Researchers at Keio University in Japan, are working on a project called PRINTEPS, a framework for creating practical applications of artificial intelligence, and putting it to practical use in society. The project’s head is Takahira Yamaguchi, in the Department of Administration Engineering.
Recently, humanoid robots like Pepper have made their debut in society, but developing software for robots takes a lot of time. So, the aim of the project is to construct a platform that enables robot software development to be done easily.
PRINTEPS (PRactical INTElligent aPplicationS) is a ROS-based total intelligent application development platform that integrates five types of sub systems (knowledge based reasoning systems, speech dialogue systems, human and environment sensing systems, and machine learning systems). PRINTEPS supports end users to participate in AI applications design (user participation design) and to develop applications easily (within hours to days) by combining software modules.

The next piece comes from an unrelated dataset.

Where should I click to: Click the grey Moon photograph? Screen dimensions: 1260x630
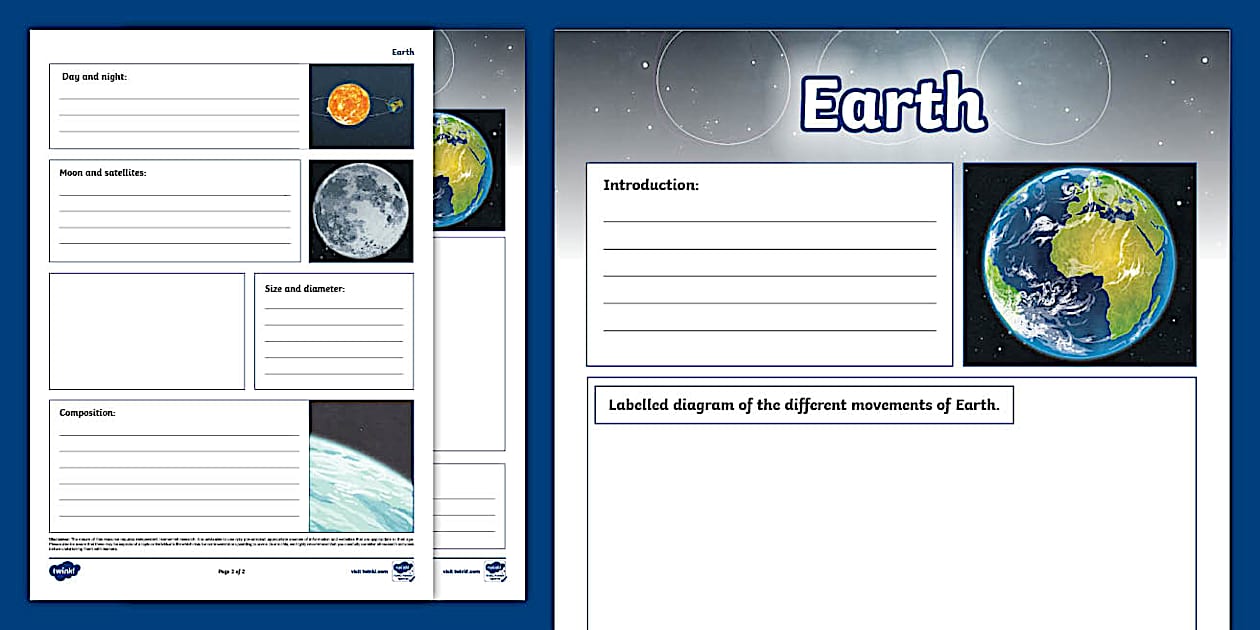coord(360,210)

"For people, it’s easy to understand words, speak and listen, read people’s facial expressions, look at objects and recognize them, use a variety of knowledge to think, learn and move" says Yamaguchi. "But robots need a variety of intelligent programs to do those things."
What the researchers essentially are working at is making these intelligent sub-program modules that can be added into routines more easily, saving programmers from having to write out complex situations line-by-line, and saving a lot of time.
The robot software modules are of six types. Broadly speaking, they utilize a knowledge base for inference and learning, speech dialog, emotion recognition, person recognition, object recognition, and motion planning and execution. In human terms, they enable robots to think, listen, speak, feel, see, and move.
As a test case, the researchers have programmed an Aldebaran Pepper robot to serve as a cafe server. The robot seats customers, takes orders (which are prepared and brought to the table by other robots), takes payment and provides parting remarks for the customers.
It looks like the system is a ways away from being ready for a real restaurant, but it seems closer than ever now.